Blackhawks won't loan Kirby Dach to Canada for 2020 World Juniors

ST. LOUIS — The Blackhawks confirmed on Saturday that rookie forward Kirby Dach will remain in the NHL and not be loaned to Team Canada for the 2020 IIHF World Junior Championship, which begins Dec. 26 and runs through Jan. 5 in the Czech Republic.

The Blackhawks weren't expected to send him, but their recent slide in the standings reignited the discussion as Team Canada was preparing to finalize its roster. Dach, who was taken No. 3 overall in the 2019 NHL Draft, would have played a significant role for his country, but the Blackhawks felt it was better for his development to stay in Chicago.

"Obviously, it was an opportunity that he had but he's playing really well," head coach Jeremy Colliton said. "I think he's getting better and better and his minutes are going up steadily and there's an opportunity for more if he continues to improve, so we didn't really want to lose that momentum. He's got an opportunity to take a bigger role as we go here and hopefully he can."

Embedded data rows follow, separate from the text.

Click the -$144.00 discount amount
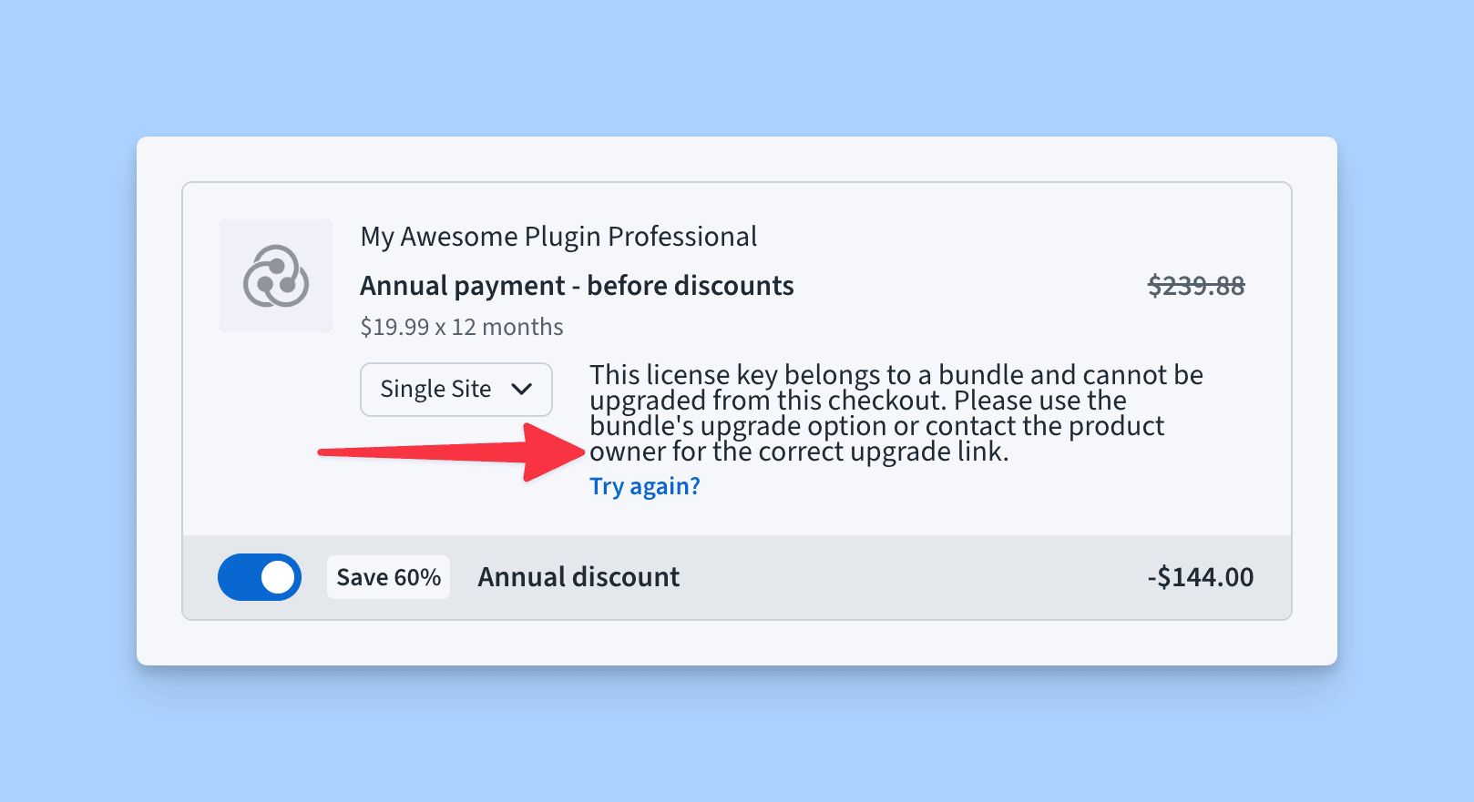 point(1200,577)
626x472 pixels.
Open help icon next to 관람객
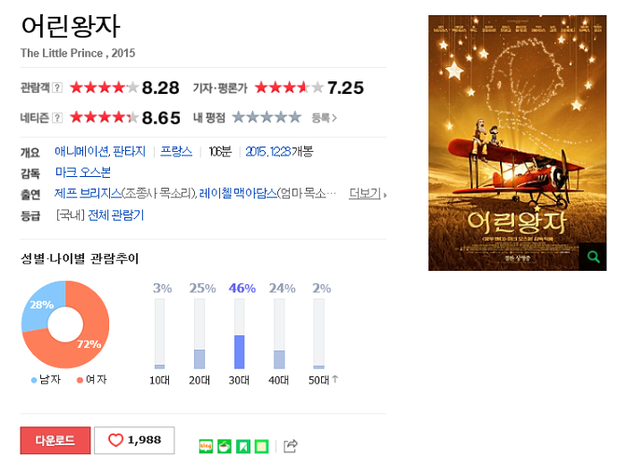click(57, 88)
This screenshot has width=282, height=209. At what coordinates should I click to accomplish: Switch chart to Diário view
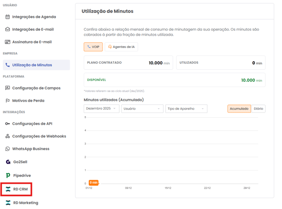coord(258,109)
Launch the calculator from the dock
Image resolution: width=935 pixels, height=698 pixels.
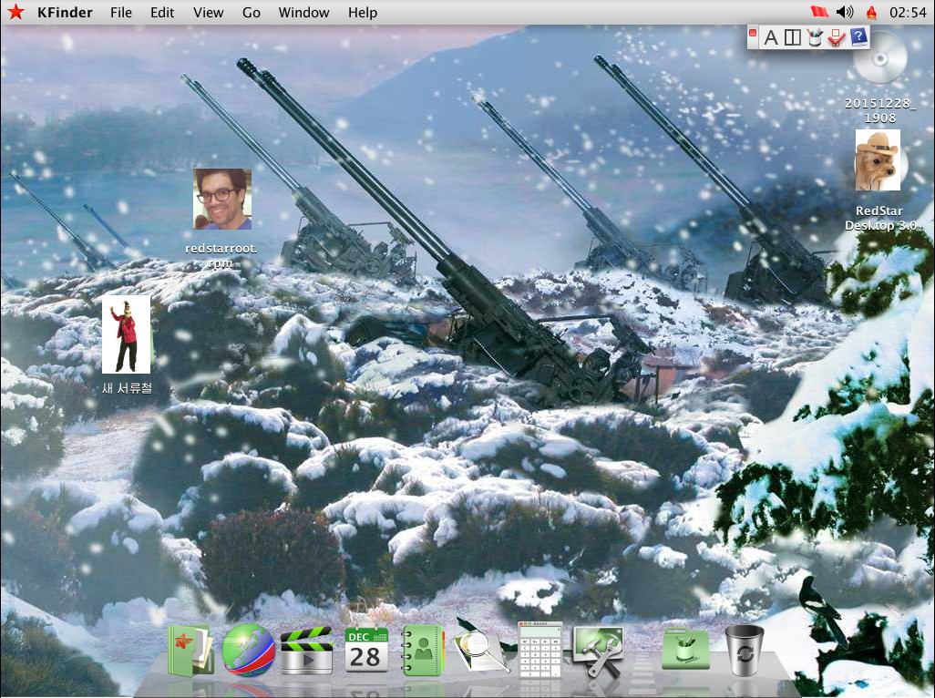point(539,649)
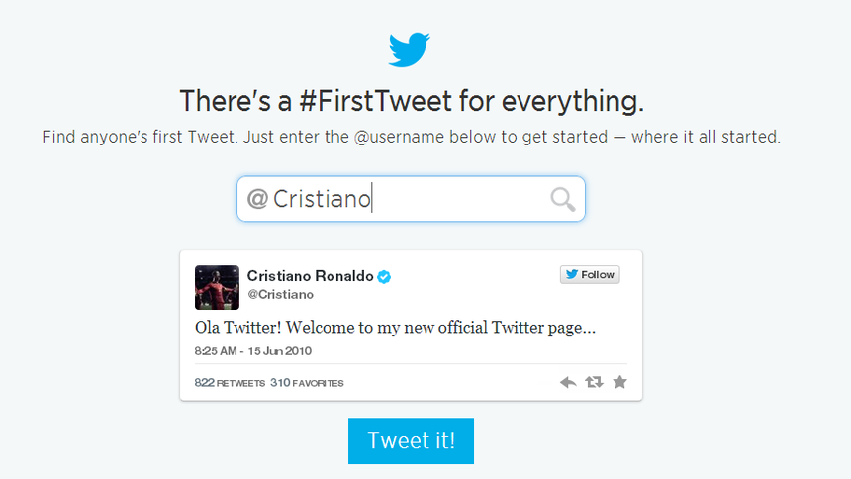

Dach has been a bright spot for the Blackhawks this season. He has 10 points (five goals, five assists) in 26 games and is averaging 12:03 of ice time. But he's pointless in his last 11 and probably could've used a reboot by going up against his peers at the World Juniors and playing in all situations.

After all, the Blackhawks sent defenseman prospect Henri Jokiharju to do exactly that last season and he helped lead Team Finland to a gold medal by eating up top pairing minutes and serving in a leadership role.

While he may be bummed about not getting that same opportunity, Dach understands the privilege it is to play in the NHL at 18 years old and that's where his mind is at.

"Obviously World Juniors is pretty big in Canada and growing up it's always a thing you dream of doing," said Dach, who won gold with Team Canada at the 2018 Hlinka Gretzky Cup and recorded seven points (two goals, five assists) in the tournament. "Growing up I remember the Jordan Eberle goal against Team Russia and that's the golden moment that most Canadian kids will remember, is the goal he scored and they want to be that guy. To represent your country is a huge honor. But at the same time, I've been focused on being with the Blackhawks and helping them win each and every night. Obviously timing didn't work out, but I'm happy to be here. It's the NHL and it's the best league in the world, so I'm excited for the opportunity that I have here and to keep producing.

"It's the management's choice and whatever they say goes, right? So you don't want to upset the boss. For me, it's just about playing good and feeling good on the ice, and obviously I've got a good coaching staff and support staff around me that is helping develop me here. If I was able to go back for the World Juniors, it would be a huge honor, but I've played for Team Canada in the past and it's a fun time."